I would in fact recommend this book to any reader for whom a chief pleasure to be found in literature is beautiful sentences. The elegance and incantatory power of Zarin’s prose, along with her virtuosity at observation, are undeniable, but, like many original works, Inverno resists easy description ... The narrator has a riveting, lyrical voice and a deliberately digressive but expertly controlled style ... Love and time. Each is commonly said to have the power to heal, but Inverno is all about that other power they share: to annihilate.

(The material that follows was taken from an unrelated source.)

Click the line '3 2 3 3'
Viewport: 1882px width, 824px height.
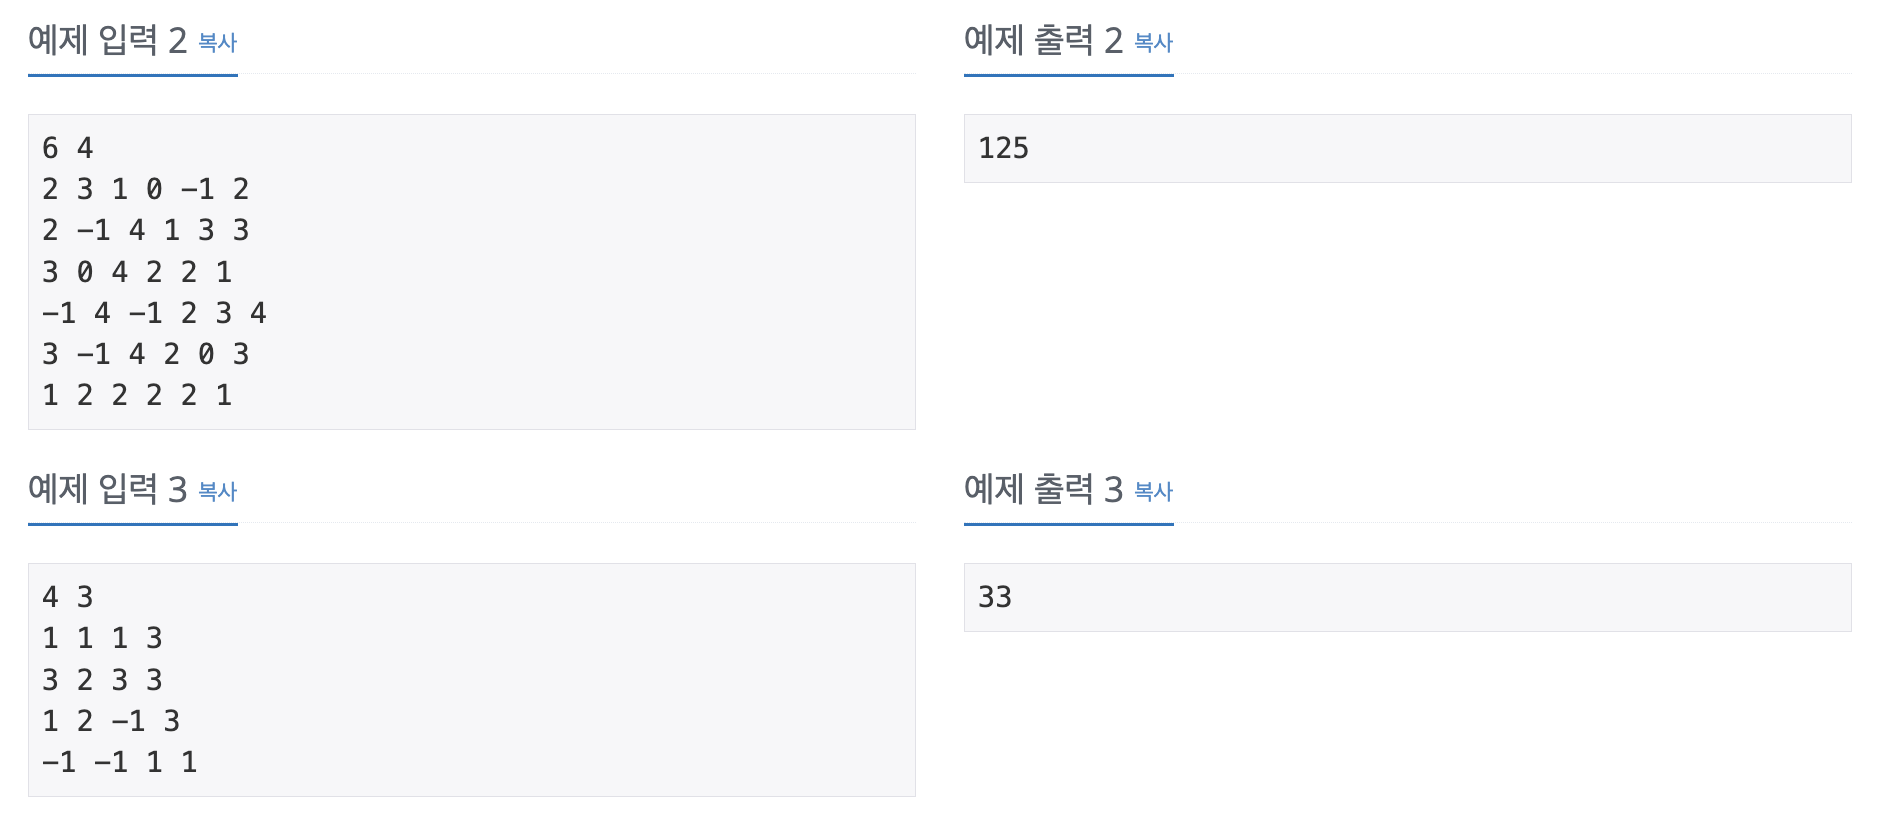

A beautiful, tricky, compressed gem of a book that seems determined to upend your expectations of it ... It carries the grace and intellectual heft of her decades as a poet, where she’s specialized in elegant, fragile, metaphorically rich verse ... This is very much Zarin’s book, marked by a lyricism that turns its deliberate disarray into a kind of poetic logic ... A different, more conventional novel might make Caroline and Alastair’s story less opaque and put their romance in clearer context. But that would make for a less graceful, less universal book ... Also lavish with detail, filled with gorgeous imagery of New York in winter and family gatherings in sultry summers.
A wintry mix of a book, an icy inversion of summer’s inferno. Ms. Zarin’s short, incantatory novel reads like a natural outgrowth of her poetry collections ... Her prose, like her poetry, is restrained and oblique, filled with dreams, literary allusions and rhythmic repetitions ... Trying to impose a clear, linear sequence of events on Inverno is beside the point ... [A] shimmering exploration of time and memory.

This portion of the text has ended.